▶ Source document
+ + + +
The 2nd week of school closures, I was lucky to secure childcare at the same location that picks her up and drops her off for school, which is also the same place that watches the 2 year old. Maybe I will be feeling better by then and can go into the office (i'm also coming down with a cold right now). After that, who knows? Frankly, can I even be sure the daycare I've secured will stay open? Teleworking at my university job is sustainable, though not ideal. But teleworking at my fed gov't site is not. I guess we'll see what happens!
 

intellectualuva

Well-Known Member
The person who teased me about my stocking up two weeks ago called me all upset because she is out of TP and the grocery stores didn’t even have meat left. :lol:
Yeah. My cousins giggled at me when I said I was buying stuff just in case early Febuary. Now she needs water and all there is left is nasty dasani.

My boss stocked up weeeeeks ago before US even had it's 1st confirmed case. She said yall are gonna be sorry. And a lot of us are. Waiting until the last minute to buy stuff.
She said she bought everything so early because of "people's hysteria". Not because she is afraid of running out of things to eat or staying bunker-ed in for weeks at a time. She was right. As I said earlier....they bought all the damn frozen fruit:(. Wasn't nobody interested in frozen cherries in my area and now they're all gone lol
That was me. Not only was I worried about not getting what I needed, I also was worried about being in crowded stores trying to get what I needed. My freezer is only so big so I had to really think about what I was getting.[/QUOTE]
 

Chicoro

From Shea Butter Hater to Shea Butter Caker!
+ + + +
▶ Information given
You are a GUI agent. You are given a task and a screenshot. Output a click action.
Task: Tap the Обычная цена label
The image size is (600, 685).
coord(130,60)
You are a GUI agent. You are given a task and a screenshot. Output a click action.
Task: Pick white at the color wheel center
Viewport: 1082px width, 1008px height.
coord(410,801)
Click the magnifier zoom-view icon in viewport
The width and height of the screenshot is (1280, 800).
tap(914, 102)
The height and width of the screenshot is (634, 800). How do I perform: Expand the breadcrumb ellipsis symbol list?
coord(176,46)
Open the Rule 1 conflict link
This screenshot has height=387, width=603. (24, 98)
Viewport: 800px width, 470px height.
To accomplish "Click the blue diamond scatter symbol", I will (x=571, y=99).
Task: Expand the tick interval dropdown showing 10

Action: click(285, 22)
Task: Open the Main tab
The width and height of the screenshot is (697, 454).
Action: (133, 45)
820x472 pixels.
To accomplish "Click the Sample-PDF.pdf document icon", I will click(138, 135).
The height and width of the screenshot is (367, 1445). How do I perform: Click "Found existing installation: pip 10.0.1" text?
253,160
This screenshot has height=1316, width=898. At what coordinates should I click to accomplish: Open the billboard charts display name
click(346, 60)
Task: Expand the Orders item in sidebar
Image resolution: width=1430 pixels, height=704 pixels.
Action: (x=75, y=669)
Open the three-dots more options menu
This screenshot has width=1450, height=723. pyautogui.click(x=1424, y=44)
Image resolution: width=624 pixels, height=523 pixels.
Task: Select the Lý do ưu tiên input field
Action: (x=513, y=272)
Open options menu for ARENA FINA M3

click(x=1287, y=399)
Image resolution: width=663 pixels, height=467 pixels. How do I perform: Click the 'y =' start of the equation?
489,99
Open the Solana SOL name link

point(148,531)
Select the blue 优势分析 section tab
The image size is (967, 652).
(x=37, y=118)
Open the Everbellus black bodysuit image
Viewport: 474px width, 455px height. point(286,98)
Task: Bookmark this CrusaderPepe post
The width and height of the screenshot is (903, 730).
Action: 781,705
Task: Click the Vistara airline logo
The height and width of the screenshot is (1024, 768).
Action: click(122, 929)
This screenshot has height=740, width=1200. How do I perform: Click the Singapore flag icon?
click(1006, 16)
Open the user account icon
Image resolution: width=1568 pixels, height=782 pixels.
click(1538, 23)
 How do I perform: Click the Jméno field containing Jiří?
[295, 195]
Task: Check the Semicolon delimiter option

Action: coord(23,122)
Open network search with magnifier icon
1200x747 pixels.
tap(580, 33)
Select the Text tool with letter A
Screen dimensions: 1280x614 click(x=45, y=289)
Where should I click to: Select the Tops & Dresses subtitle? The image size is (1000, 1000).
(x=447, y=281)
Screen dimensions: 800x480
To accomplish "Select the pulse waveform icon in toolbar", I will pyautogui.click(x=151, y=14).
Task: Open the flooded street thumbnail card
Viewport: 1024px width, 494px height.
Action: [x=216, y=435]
+ + + +
▶ Work task 1
In the forum discussion about stocking up, which frozen fruit does one poster say nobody in their area wanted until it was all gone?
▶ Work task 2
Write the next part of the forum discussion about stocking up, starting after its last line.
The entries aren't needed for any of this.

▶ Written answer 1
Frozen cherries.

▶ Written answer 2
They are now saying if you take things like aspirin, Tylenol, and Aleve you get worse. All the more reason to keep it natural.
I believe the over the counter medicines that they are saying may be problematic are NSAIDS such as Ibuprofen, Advil, Aleve, Motrin, Naproxen, Naprosyn and Aspirin. These are all a NO! And should not be taken if you suspect you have the virus.

I do not believe that Tylenol falls in that category of being an NSAIDS.

My understanding is that paracetamol, which was recommended in the article you linked from the Lancet, is the French form of Tylenol. They are recommending taking paracetamol.

Everyone, always do your own research, don't go by what I'm saying.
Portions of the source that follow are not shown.